Open caleb-lindgren opened 4 years ago

caleb-lindgren commented 4 years ago

Hey, a big thanks to @CSSEGISandData for all the amazing work you're doing! I found a small issue in the US time series tables (confirmed cases and deaths), and I wanted to report it just so you don't have to find it yourself later. But I don't think it's a huge rush.

Here's what I found: For some counties, the spacing in the Combined_Key column differs in these files:

when compared to the csse_covid_19_data/UID_ISO_FIPS_LookUp_Table.csv file. In all tables, the standard format for US counties in the Combined_Key column "county, state, US". All counties in the location lookup table follow this format. However, in the two US time series tables, the following counties are missing the spaces after each comma; in other words, they follow the format "county,state,US". It's a very small difference, but it causes problems when you try to join the location lookup table to one of the time series tables and use Combined_Key as your join key. These are the counties:

Anchorage,Alaska,US Fairbanks North Star,Alaska,US Kenai Peninsula,Alaska,US Matanuska-Susitna,Alaska,US District of Columbia,District of Columbia,US DeSoto,Florida,US McDuffie,Georgia,US LaSalle,Illinois,US Carroll,Indiana,US LaSalle,Louisiana,US Fillmore,Minnesota,US Lac qui Parle,Minnesota,US Jasper,Missouri,US Alexander,North Carolina,US McKean,Pennsylvania,US DeKalb,Tennessee,US Washington,Utah,US Weber,Utah,US Manassas,Virginia,US Dukes and Nantucket,Massachusetts,US Kansas City,Missouri,US

Thanks for all your work, and I hope this is helpful in the future!

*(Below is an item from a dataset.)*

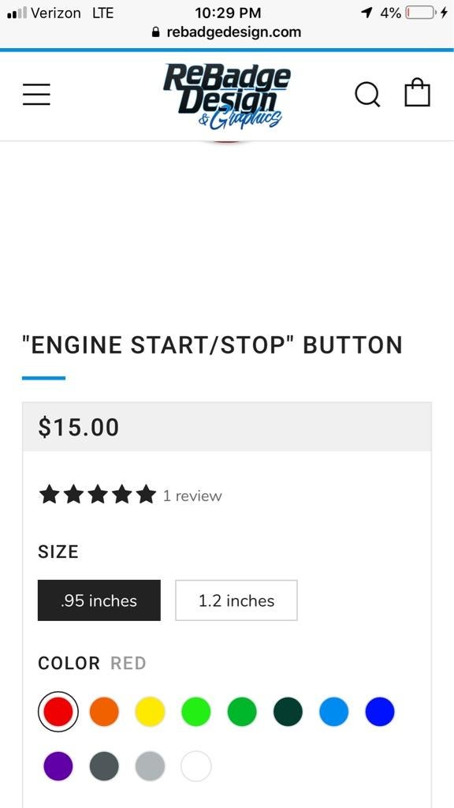The width and height of the screenshot is (454, 808).
Task: Select the purple color swatch
Action: pos(58,765)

lojic commented 4 years ago

@caleb-lindgren not sure if this will help you, but instead of using that field, I use a 2-tuple consisting of (state, county) as the key to identify the same row for deaths & confirmed.

caleb-lindgren commented 4 years ago

@lojic Thanks for the tip! I'm using the Combined_Key column because I wanted a column that would work whether I'm using the US table or the global table, and unfortunately the global table doesn't have the Admin2 column like the US table does. But what I ended up doing is just getting rid of all the spaces in the Combined_Key column whenever I load the table, e.g.

df["Combined_Key"] = df["Combined_Key"].str.replace(" ", "")

if you're using Python and pandas. Hopefully either your solution or my solution works for anyone else who runs into problems with this.

kevinp2 commented 4 years ago

I can confirm this and for exactly the names listed above.

bobromeo commented 4 years ago

Still happening for: District of Columbia, District of Columbia, US And: Northwest Territories, Canada

kevinp2 commented 4 years ago

Still happening for: District of Columbia, District of Columbia, US And: Northwest Territories, Canada

I'm not using Python, but @caleb-lindgren's suggestion above worked for me. I created a new data field that I named Location Key and did a replace of ", " with just "," and that was a sufficient workaround for my purposes.